Aku ingin lari. Tapi kaki tak bergerak. Dinding cermin memantulkan ketakutanku, dan juga hasratnya yang membusuk.
“Aku menghapus mereka yang menyakitimu,” katanya sambil menyentuh rambutku. “Karena kau terlalu suci untuk disentuh manusia biasa. Mereka mencemari cahaya yang kau pendam. Tapi aku… aku menyembahnya.”
Tanganku bergetar saat ia menyodorkan gaun hitam dari kabut dan duri.
“Kenakan ini. Jadilah ratu dari kehancuran. Bersama aku. Selamanya.”
Beberapa malam kemudian, saat aku berhasil menyusup ke bagian terdalam istana, aku menemukan ruang rahasia. Terkunci dengan darah.
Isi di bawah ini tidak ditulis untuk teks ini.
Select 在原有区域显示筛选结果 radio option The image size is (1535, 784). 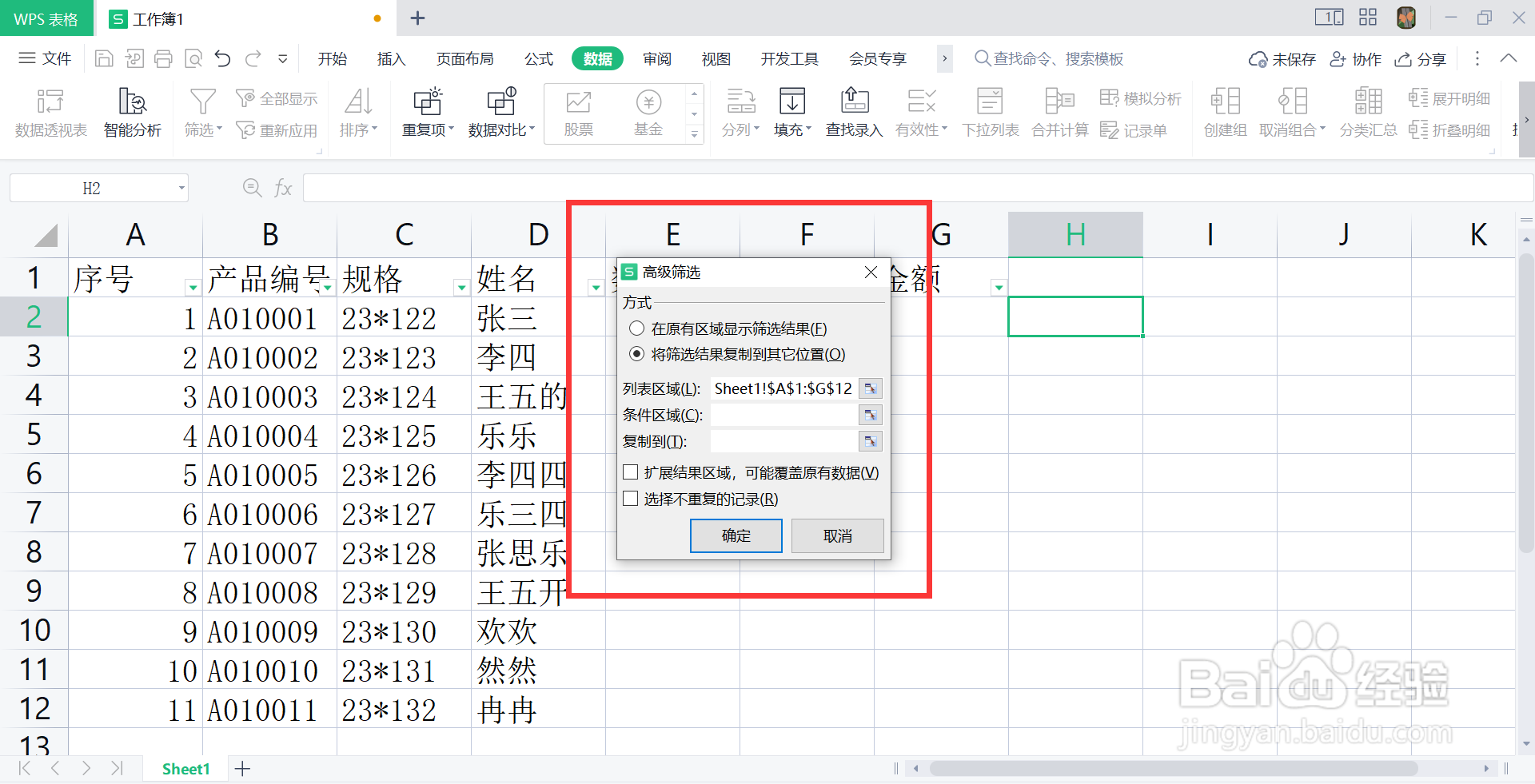(637, 328)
Di dalamnya: miniatur rumahku di Budapest. Disusun persis seperti aslinya. Bahkan ada boneka-boneka kecil—aku, ibu, Geo, semua dari lilin dan rambut asli. Setiap detik di dunia nyata, Haddes merekam dan meniru, menciptakan ilusi bahwa ia telah menguasai hidupku sepenuhnya.
Di tengah ruangan, terdapat meja altar. Dan di atasnya, sehelai surat yang ditulis dengan darah:
“Jika kau menolak menjadi milikku, maka aku akan menghancurkan dunia yang pernah memilikimu. Kau tidak lahir untuk bebas. Kau lahir untukku. Aku adalah takdirmu.”